# patella tendonitis



## heavydeads83 (Jul 27, 2014)

Any of you other heavy squatters here suffer from this shit?  I haven't been diagnosed by a doctor or anything but from the pain I have versus the reading i've done i'm pretty sure this is what i'm dealing with.  Not sure how serious it is.  I can deal with the pain,  it's the area that it hurts in when I squat and for days after is very scary considering what happened to Brandon Lilly.  Both knees right in the front throb like a mofo while squatting and getting to where any time I bend my knees it hurts every time.  Anyone know any good physical therapy tricks I could?  I've been icing them and that seems to help a little bit.  Trying not to let it slow me down so I've been carrying on with my training,  it just makes me nervous.


----------



## widehips71 (Jul 27, 2014)

Stretching the quads may help. If I'm not mistaken, having much larger and stronger quads vs hamstrings can create an imbalance that pulls the patellar tendon tight which can lead to what you're describing. You're not experiencing Osgood Schlatters disease/syndrome are you? That would be entirely different of course. 
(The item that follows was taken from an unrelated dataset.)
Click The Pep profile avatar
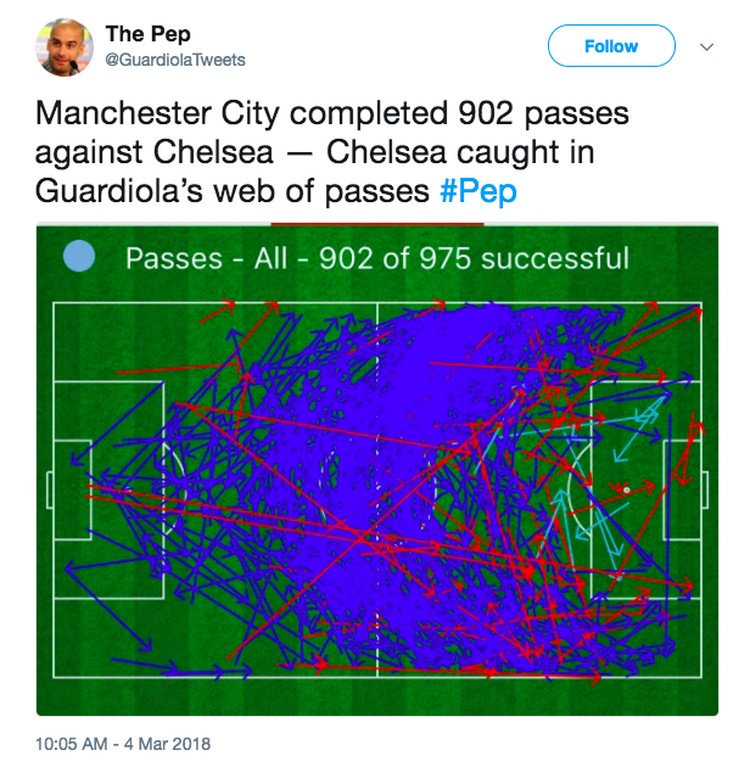Viewport: 750px width, 767px height. (x=64, y=47)
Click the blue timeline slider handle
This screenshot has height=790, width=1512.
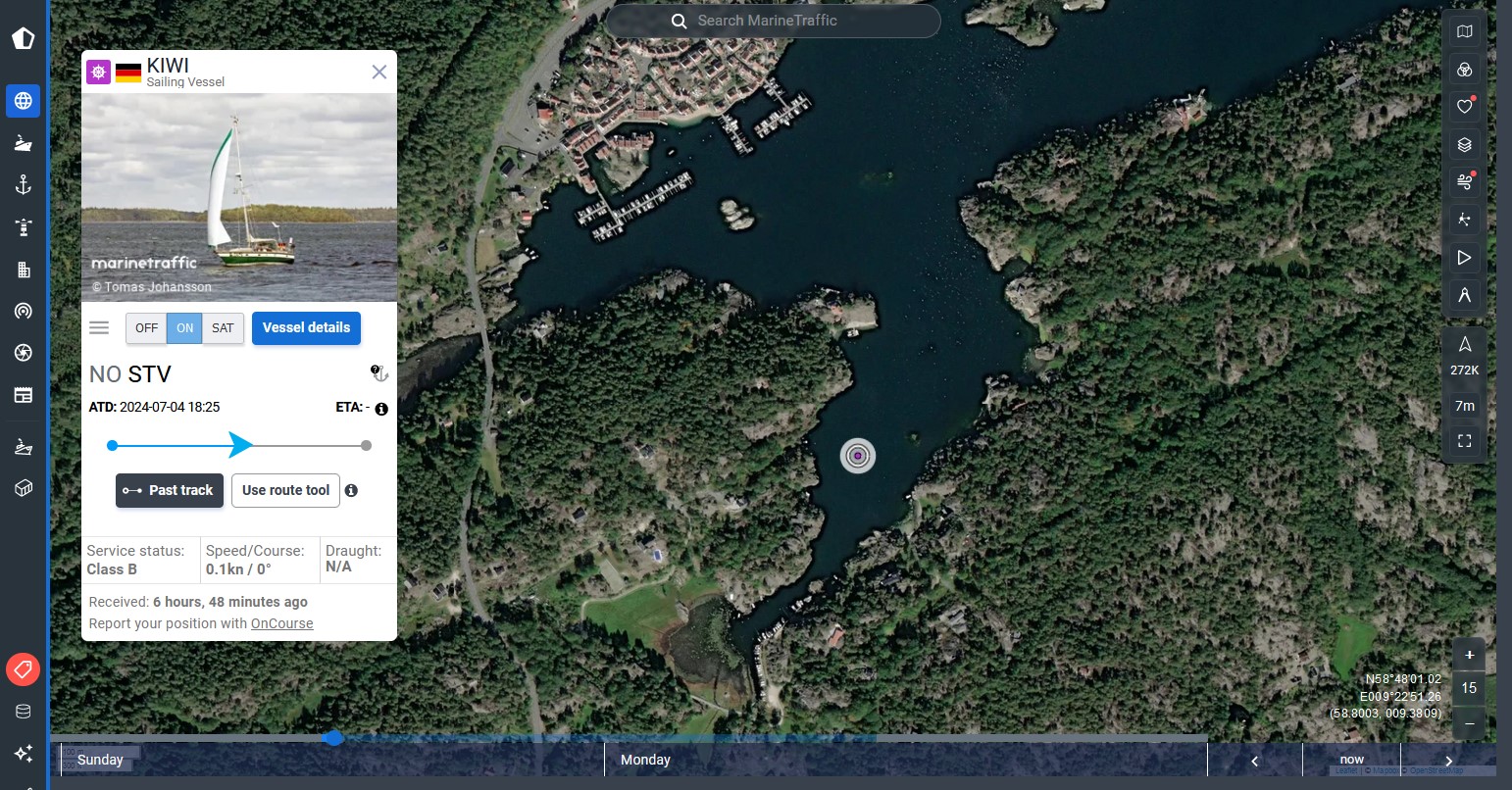[333, 737]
Disclaimer - I'm not a doctor. I only play one on TV


----------



## Azog (Jul 27, 2014)

Voodoo floss wrapped right above and below the knee and doing like 10-20 body weight squats during warm up helps me. Foam rolling the quads, keeping my knees nice and warm with some neoprene sleeves helps big time. I run some Artic balm from Elite FIS on my knees before hand. All this helps mitigate the knee pain I have experienced while on accutane. Same exact sorta pain you describe.


----------



## T_smith (Jul 27, 2014)

Widehips is right. I had a similar issue and went to a physical therapist. My quads we're a lot bigger and stronger then my hamstrings at the time. I did a lot of quad stretches and worked on strengthening my hamstrings to be equal with my quads and I saw a huge improvement.


----------



## heavydeads83 (Jul 27, 2014)

No issues with my quads being dominant.  hamstrings and glutes are pretty big as well.  this has happened one other time and I just didn't squat for a few weeks which isn't really an option considering my next meet is on september 6th.  Azog,  idk what voodoo floss is.  I wrap my knees when I get up to 405 on the bar.  in the mean time i guess i'll keep icing them and just trying to warm up a little better.  may have to cut the squats a little high for a couple of weeks or something.


----------



## DieYoungStrong (Jul 27, 2014)

You need to look up the floss. I deal with patella tendinitis off and on. 

Really foam roll the shit out of your entire leg. Especially quads, it bands and calves. 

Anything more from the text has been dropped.